Dem Film vorangestellt ist ein Dickens-Zitat, bei dem es um die Geheimnisse der anderen Dinge und Wesen geht. Dieses Geheimnis, was vom ersten Moment an blitzhaft zwischen Dickens und Nelly da ist, das versucht der Film mit höchster handwerklicher Qualifikation, höchster Beherrschtheit gerade auch der leisen Töne, mit runder Inszenierung oft mit ruhiger Handkamera, alles immer im Fluss, im Fluss der Magie, einzufangen, wiederherzustellen.

Die beiden kommen nicht voneinander los. Wie lange und wie geheimnisvoll diese platonische Beziehung dauert, zeigt auch der Umstand, dass der erste, zarte Kuss erst ungefähr in der Mitte des Filmes erfolgt. Vorher war reines Geheimnis, reine Magie.

Nelly bekommt jedoch Gewissensbisse, wie sie sich mit der Frau von Dickens unterhält. Aber Dickens und sie treffen sich immer wieder, er veröffentlicht sogar ein Statement in der Times, dass es sie gibt, dass sie aber unbekannt bleiben muss.

Sie reisen nach Frankreich. Es kommt zu einer Totgeburt. All das wird von Ralph Fiennes, der Charles Dickens selber spielt, nach einem Drehbuch von Abi Morgan, welche das Buch von Claire Tomalin zur Grundlage hatte, in perfekter Manier inszeniert. Diese verhaltene Bilder- und Sprachwelt umfängt einen wie eine Duftwolke aus erlesenstem Parfüm und man kommt ihr nicht aus. Wobei so eine verhaltene Liebe alles andere als ein zeitgemäßes Phänomen sein dürfte. Wie prickelnd es ist, das bringt dieser Film wunderbar rüber zum erlesenen Delektieren. Sozusagen perfekt gemachtes, unpathetisches Pathos oder wie es im Film über eine Theateraufführung heißt: mastering of the Performance. Das liefert der Film auch. Könnerschaft. Nichts Plakatives. Das, was gesagt werden müsste oder was heute im Film gesagt werden würde, das wird hier nicht gesagt, es durchschwebt den Film, den Filmraum. Felicity Jones bringt das einwandfrei rüber. Die „Clarity of Performance“, wie es über eine Aufführung heißt, ist ihr Leitfaden der Darstellung.

Ganz nebenbei kommt Dickens‘ Mitgefühl für die Armen und Ausgestoßenen zum Ausdruck: einem jungen Mädchen, das auf den Strich geht, drückt er 5 Pfund in die Hand, wenn es nur nach Hause gehe und für ein Kinderspital gibt es eine ertragreiche Spendengala.

Dickens liebte es, selbst zu spielen und zu inszenieren und insofern fühlte er sich zu den Actricen hingezogen.
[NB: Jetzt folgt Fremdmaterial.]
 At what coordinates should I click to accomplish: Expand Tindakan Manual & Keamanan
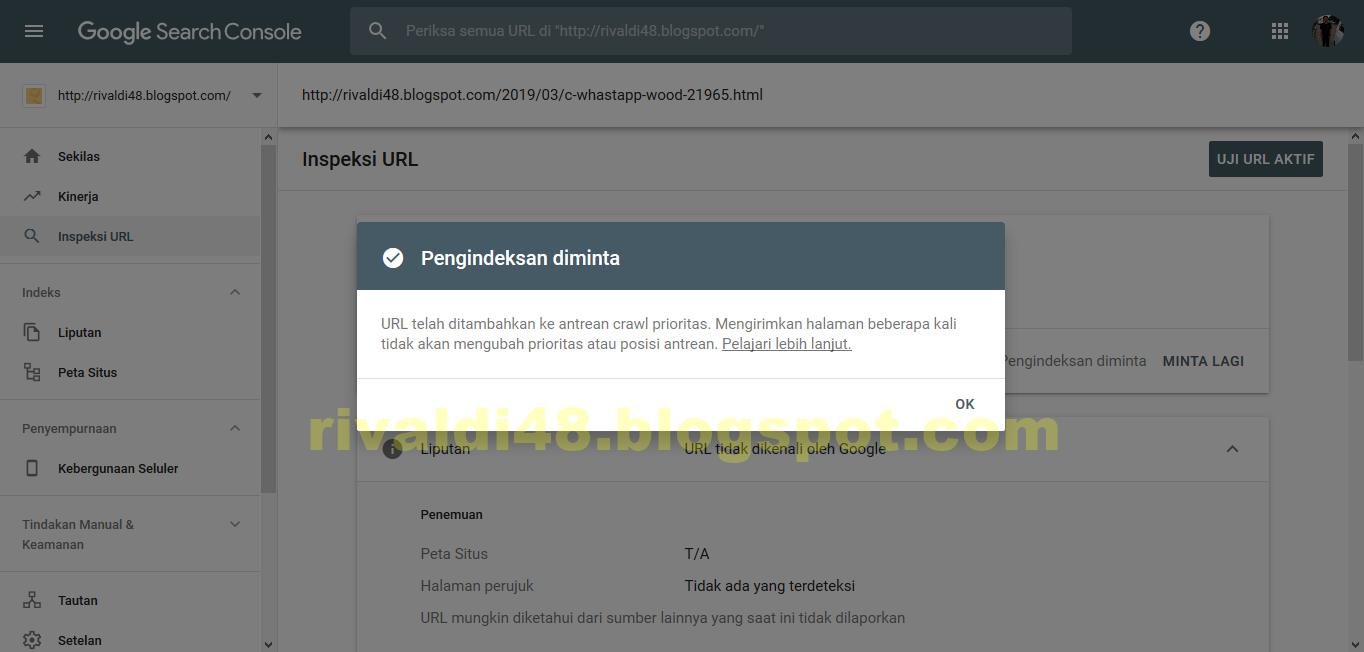pos(234,523)
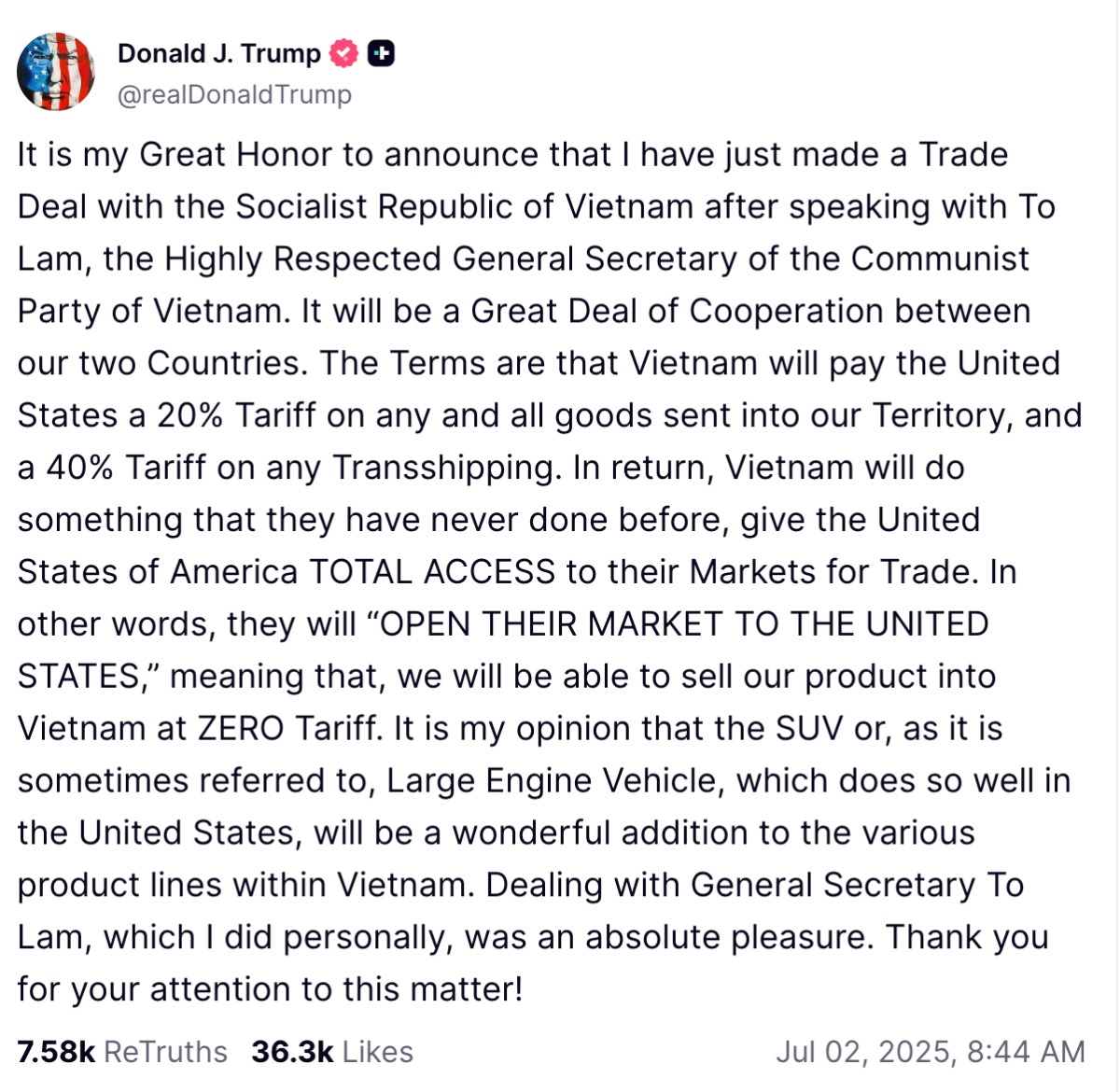
Task: View the 7.58k ReTruths count
Action: (x=57, y=1052)
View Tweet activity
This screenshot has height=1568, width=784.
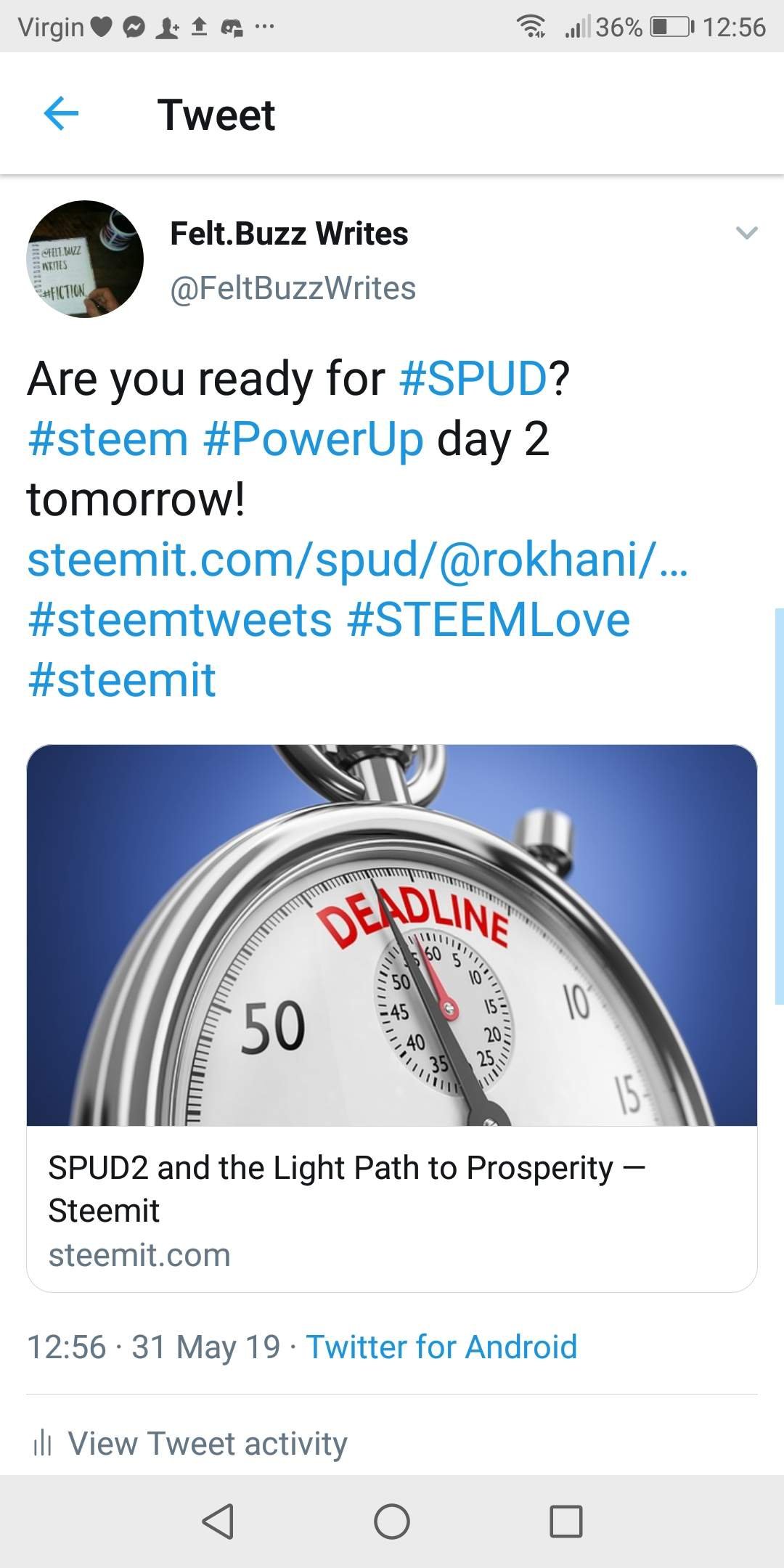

Der Erfolg der Spendengala wird mit Champagner gefeiert. „Such attention to details“.

Nelly hat Angst, als Nutte des Künstlers zu enden. Er wird ihr schließlich ein Haus mit Blick auf eine Schlossruine auf dem Lande kaufen, wo sie schnell in London ist und wo er sie einmal, zweimal wöchentlich besuchen kann. Dickens in Reinkultur? Oder einfach traumhaft geschönt? Dagegen wäre auch nichts zu sagen. Seine Frau versteht gar nichts. Der Zugunfall, wo Dickens sagt, die Frau gehöre nicht zu ihm, aber man möge sich um die junge Lady kümmern. Und auch dies: I was not a child, when I met Mr. Dickens, sie war 18. — that he would die first, we are alone.. Dickens-Exegese, Kompetenz dafür hat sie, das hat sie an ihn gebunden,
Silence is a place to hide a heavy heart.